- _The task_
Records follow. Select each line holding "pixels".

- _Data extracts_

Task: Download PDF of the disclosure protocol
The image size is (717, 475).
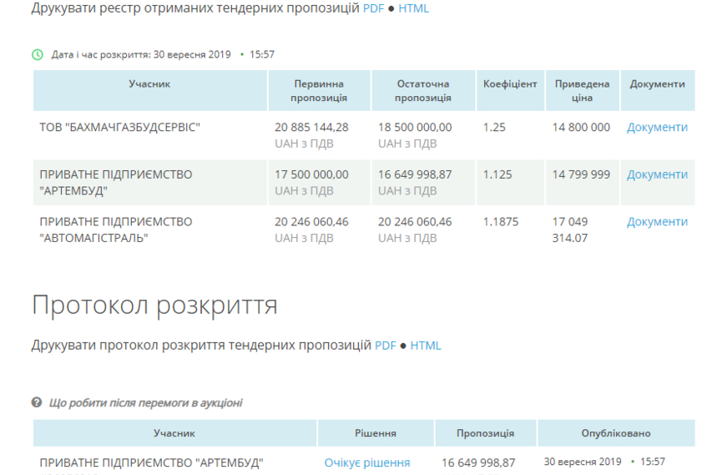Action: point(385,346)
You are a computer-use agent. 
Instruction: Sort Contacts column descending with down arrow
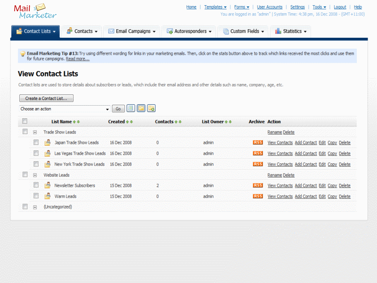[180, 122]
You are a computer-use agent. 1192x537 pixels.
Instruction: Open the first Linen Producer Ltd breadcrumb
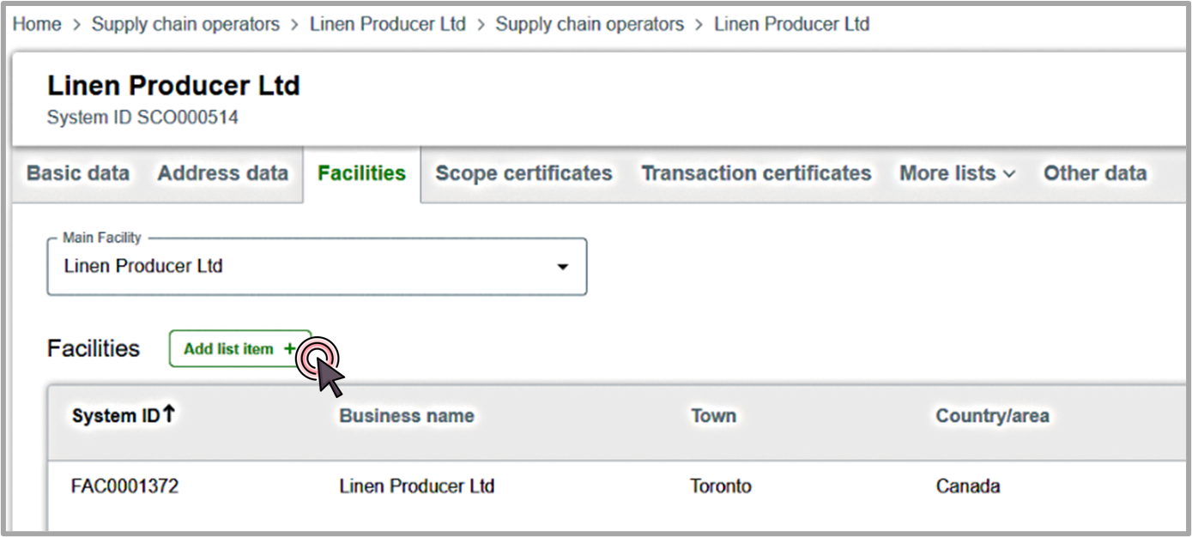point(388,24)
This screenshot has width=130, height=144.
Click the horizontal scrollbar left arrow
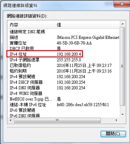(x=11, y=120)
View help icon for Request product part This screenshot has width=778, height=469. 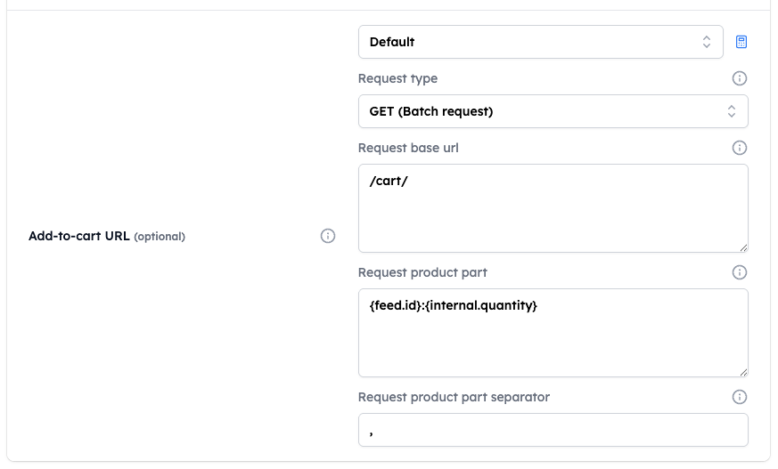(740, 272)
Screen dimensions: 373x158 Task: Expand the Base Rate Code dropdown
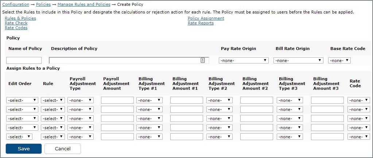pos(339,61)
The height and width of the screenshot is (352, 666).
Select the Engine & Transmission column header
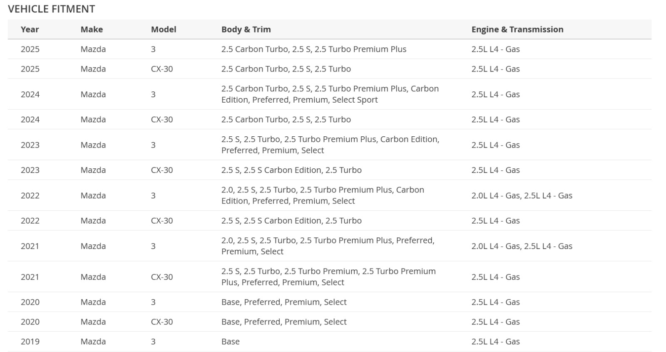517,30
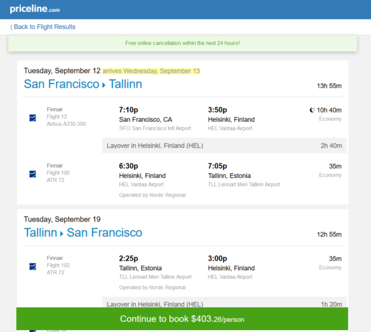Click the arrow between San Francisco and Tallinn

coord(104,85)
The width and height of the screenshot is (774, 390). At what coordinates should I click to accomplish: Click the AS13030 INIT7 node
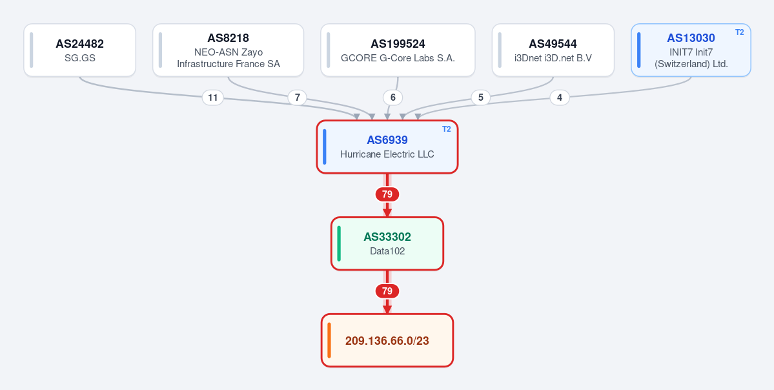click(x=691, y=50)
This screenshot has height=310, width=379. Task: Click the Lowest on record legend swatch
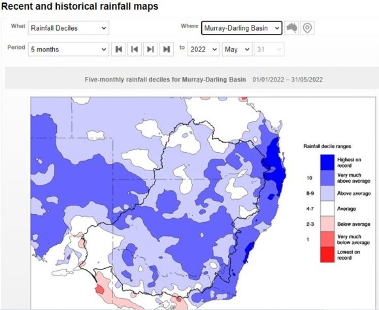327,255
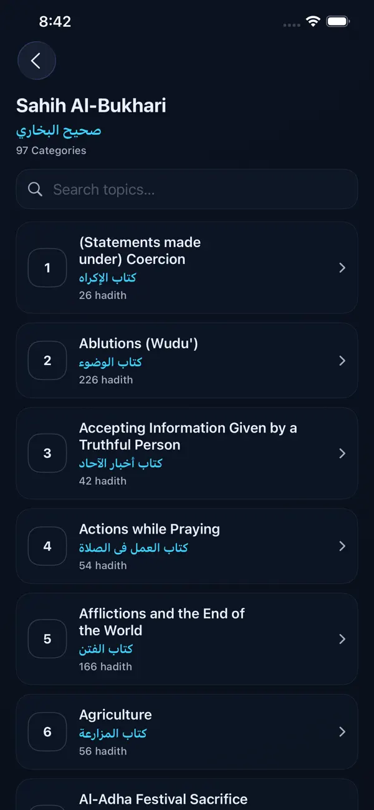Click the chevron beside Afflictions category
Screen dimensions: 374x810
pos(342,638)
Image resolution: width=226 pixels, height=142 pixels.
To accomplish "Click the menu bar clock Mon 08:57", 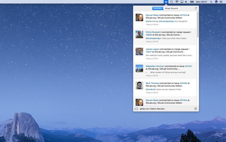I will click(202, 2).
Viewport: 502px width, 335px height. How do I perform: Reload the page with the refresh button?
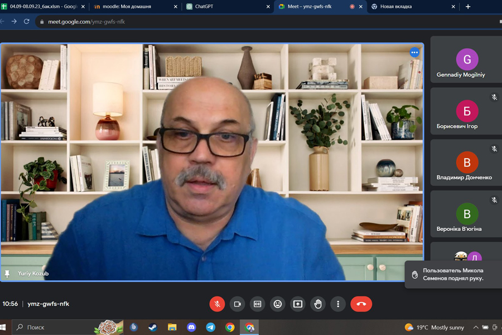pos(26,21)
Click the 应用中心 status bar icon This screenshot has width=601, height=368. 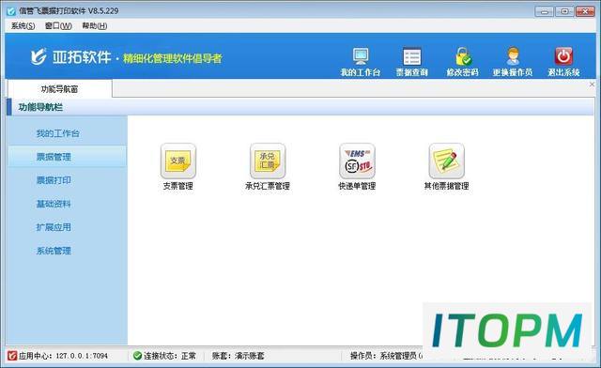12,356
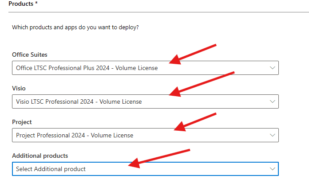
Task: Open the Office Suites dropdown chevron
Action: pyautogui.click(x=272, y=68)
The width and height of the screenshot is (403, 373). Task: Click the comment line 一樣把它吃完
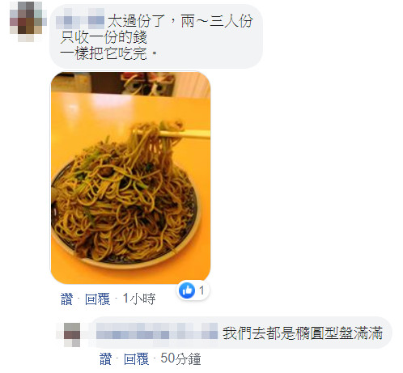point(108,53)
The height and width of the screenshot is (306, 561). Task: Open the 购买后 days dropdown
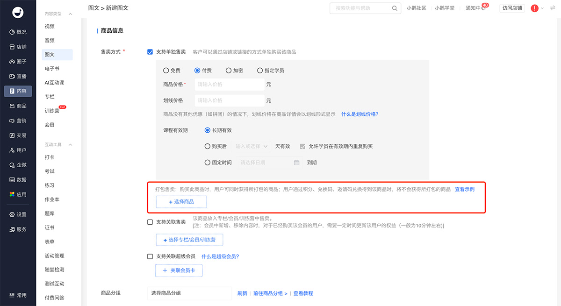[252, 146]
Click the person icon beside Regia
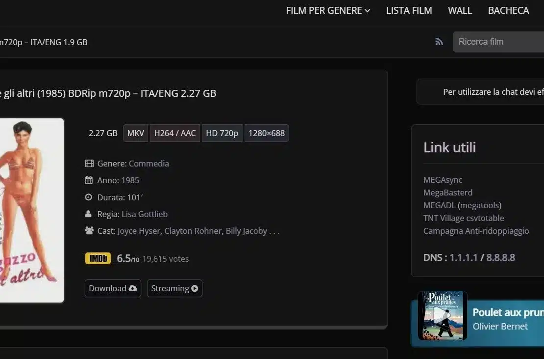This screenshot has height=359, width=544. click(x=88, y=214)
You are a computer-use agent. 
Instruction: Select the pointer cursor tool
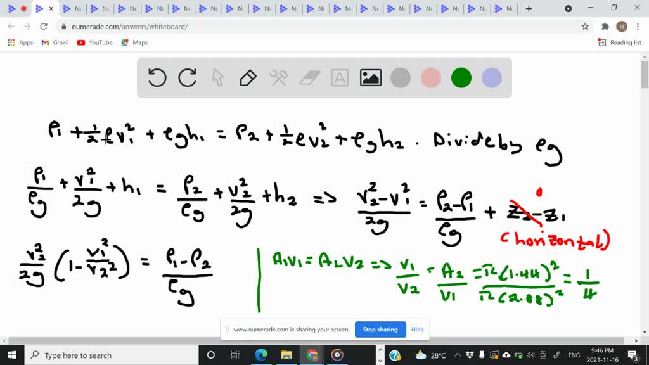218,78
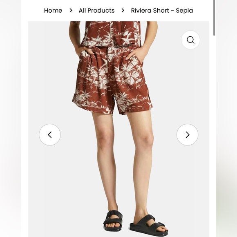The width and height of the screenshot is (237, 237).
Task: Show the previous product photo
Action: point(50,135)
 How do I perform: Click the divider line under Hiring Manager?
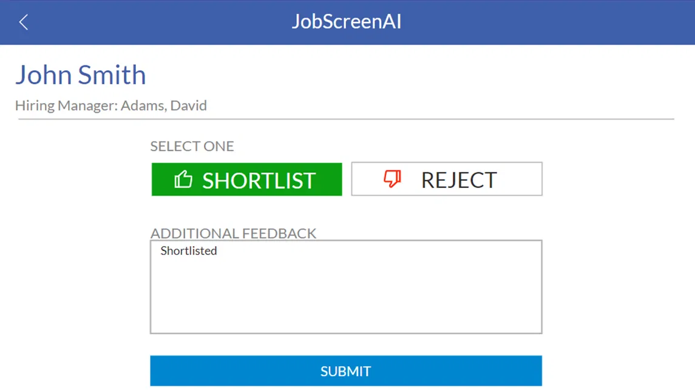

- _Solution for this task_
You are a computer-use agent. 1192x537 pixels.
Image resolution: width=226 pixels, height=142 pixels.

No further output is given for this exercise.